→ **AIM OF THE EXERCISE**: From the HBase and Solr post below, list every field name defined for the Solr core "MyUnifiedCore".

→ **PAGE**:
>> begin

I have
Cloudera 5.4.10 with
HBase 1.x and
SolrCloud 4.10.x on it.
I have 5 HBase tables as below :
1) PARENT : PARENT_ID(RowKey)
2) CHILD_1 : PER1 : CHILD_ID_PARENT_ID (RowKey), PARENT_ID, SOME_CHILD_1_STRING | NOTE : PARENT_ID -> ONE-TO-MANY -> SOME_CHILD_1_STRING (Like for each PARENT_ID there can be 1 - 50 records here and we only want single field for indexing)
3) CHILD_2 : PER2 : CHILD_ID_PARENT_ID (RowKey), PARENT_ID, SOME_CHILD_2_STRING | NOTE : PARENT_ID -> ONE-TO-MANY -> SOME_CHILD_2_STRING (Like for each PARENT_ID there can be 1 - 50 records here and we only want single field for indexing)
4) CHILD_3 : PER3 : CHILD_ID_PARENT_ID (RowKey), PARENT_ID, SOME_CHILD_3_STRING | NOTE : PARENT_ID -> ONE-TO-MANY -> SOME_CHILD_3_STRING (Like for each PARENT_ID there can be 1 - 50 records here and we only want single field for indexing)
5) CHILD_4 : PER4 : CHILD_ID_PARENT_ID (RowKey), PARENT_ID, SOME_CHILD_4_STRING | NOTE : PARENT_ID -> ONE-TO-MANY -> SOME_CHILD_4_STRING (Like for each PARENT_ID there can be 1 - 50 records here and we only want single field for indexing)
and have one single Solr Core "MyUnifiedCore" :
parent_id : uniqueKey, long
child_1 : string, indexed, stored, multivalued (Need array of SOME_CHILD_1_STRING fields corresponding to a single Parent ID in solr)
child_2 : string, indexed, stored, multivalued (Same as above for CHILD_2)
child_3 : string, indexed, stored, multivalued (Same as above for CHILD_3)
child_4 : string, indexed, stored, multivalued (Same as above for CHILD_4)

>> end

→ **ENTRIES PROVIDED**:
>> begin

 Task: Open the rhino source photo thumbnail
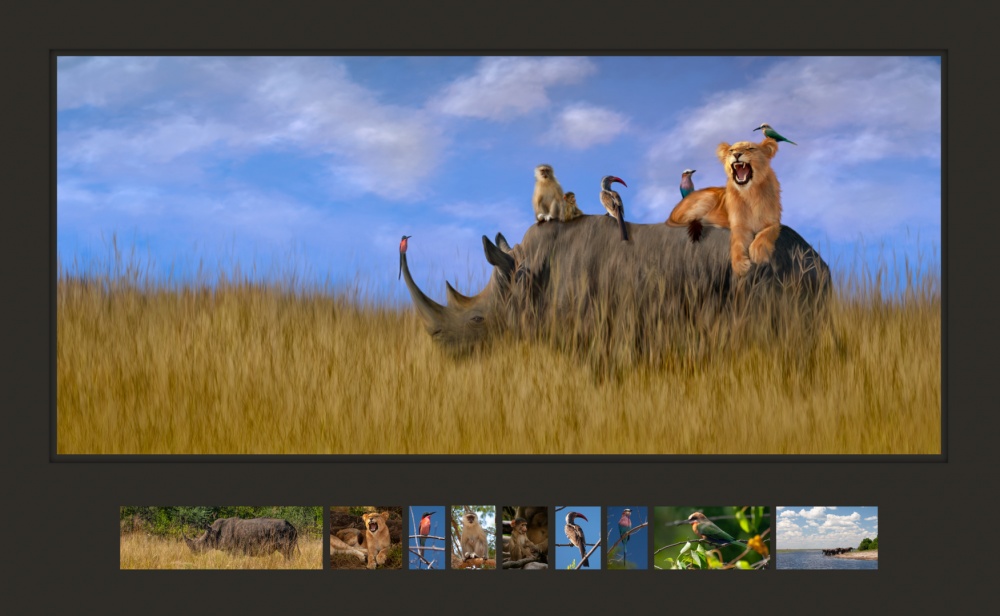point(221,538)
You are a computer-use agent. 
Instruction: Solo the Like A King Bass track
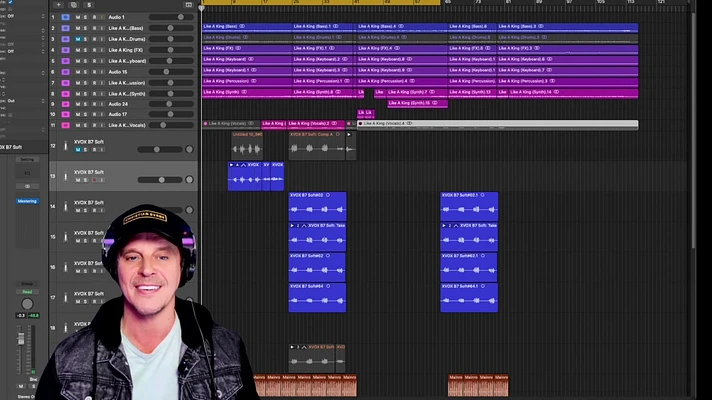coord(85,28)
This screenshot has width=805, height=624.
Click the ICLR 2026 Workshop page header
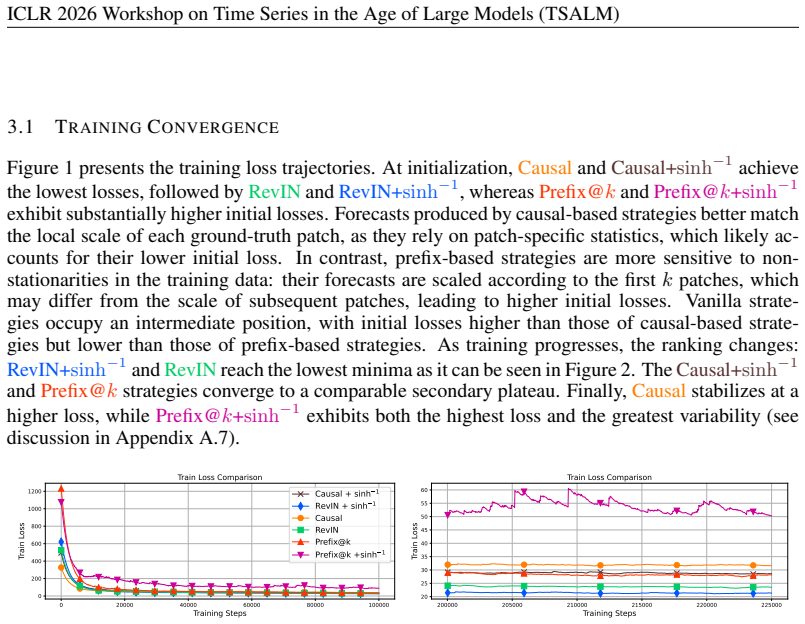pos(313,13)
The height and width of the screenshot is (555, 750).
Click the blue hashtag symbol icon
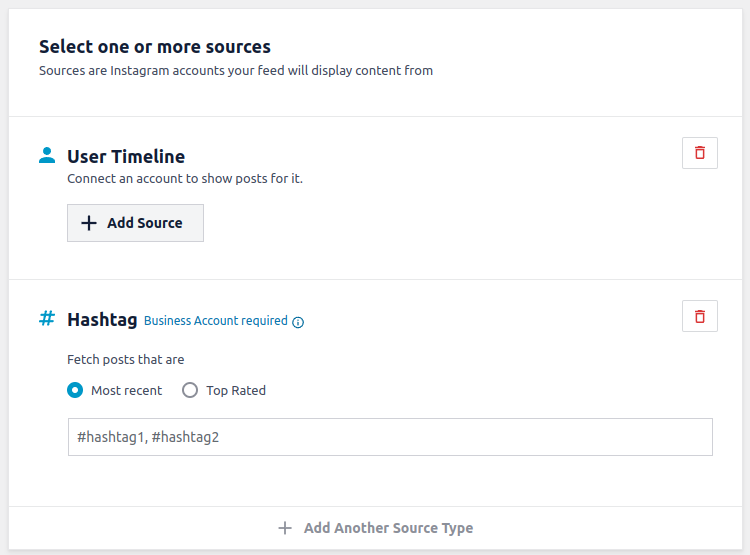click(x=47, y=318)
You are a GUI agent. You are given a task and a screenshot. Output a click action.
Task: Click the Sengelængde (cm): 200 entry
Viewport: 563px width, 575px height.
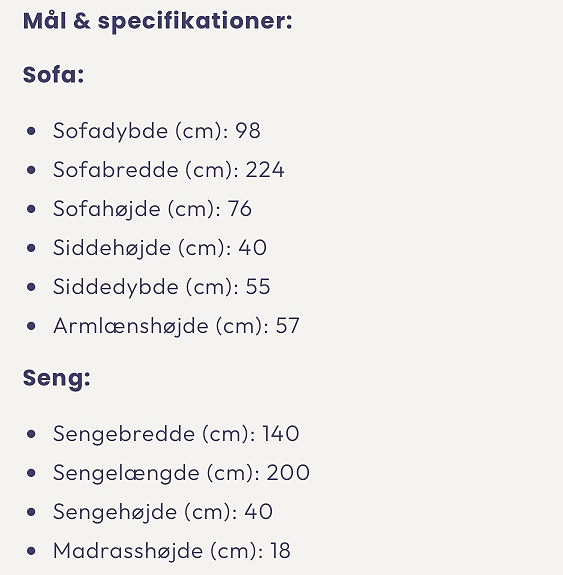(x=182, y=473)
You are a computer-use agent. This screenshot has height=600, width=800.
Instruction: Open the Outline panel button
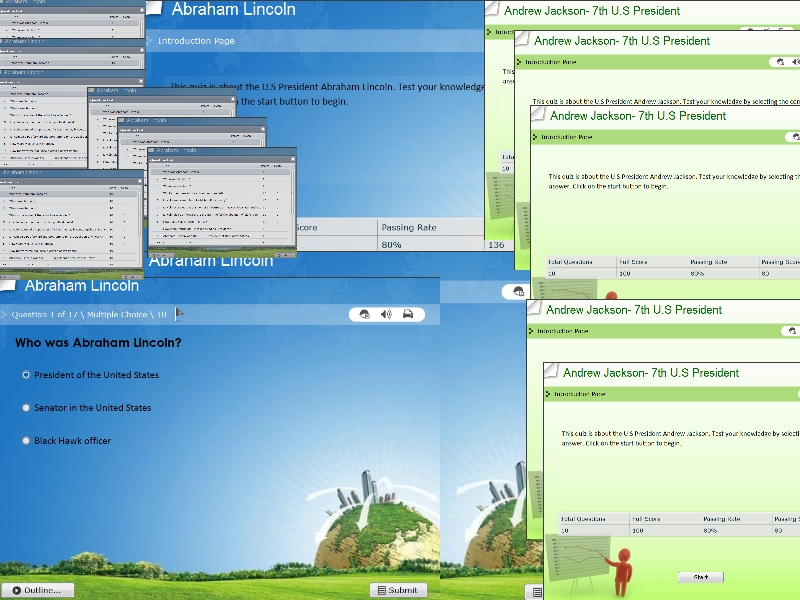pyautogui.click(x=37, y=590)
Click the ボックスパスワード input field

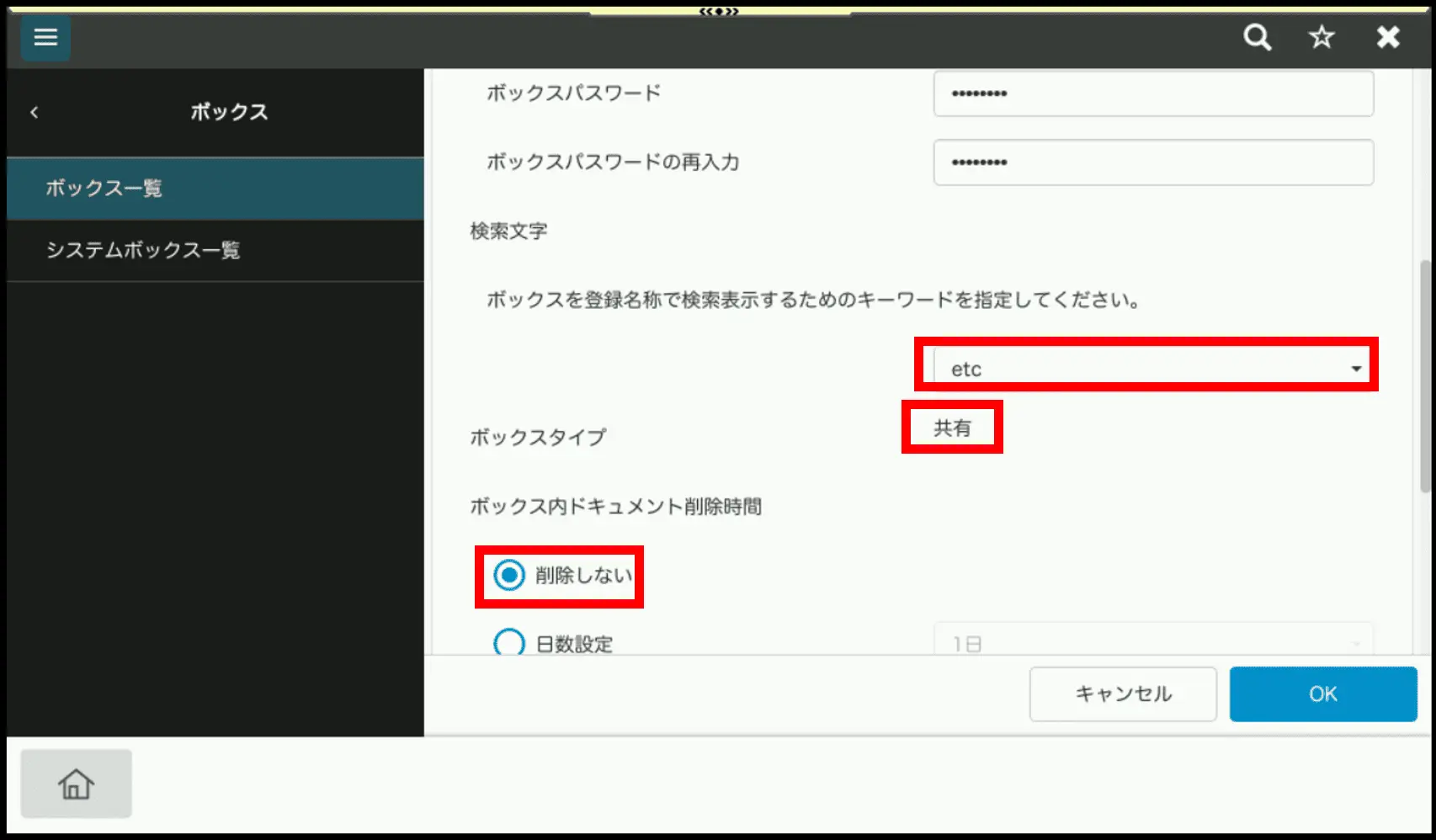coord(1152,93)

>> end

→ **WRITTEN ANSWER**: parent_id, child_1, child_2, child_3, child_4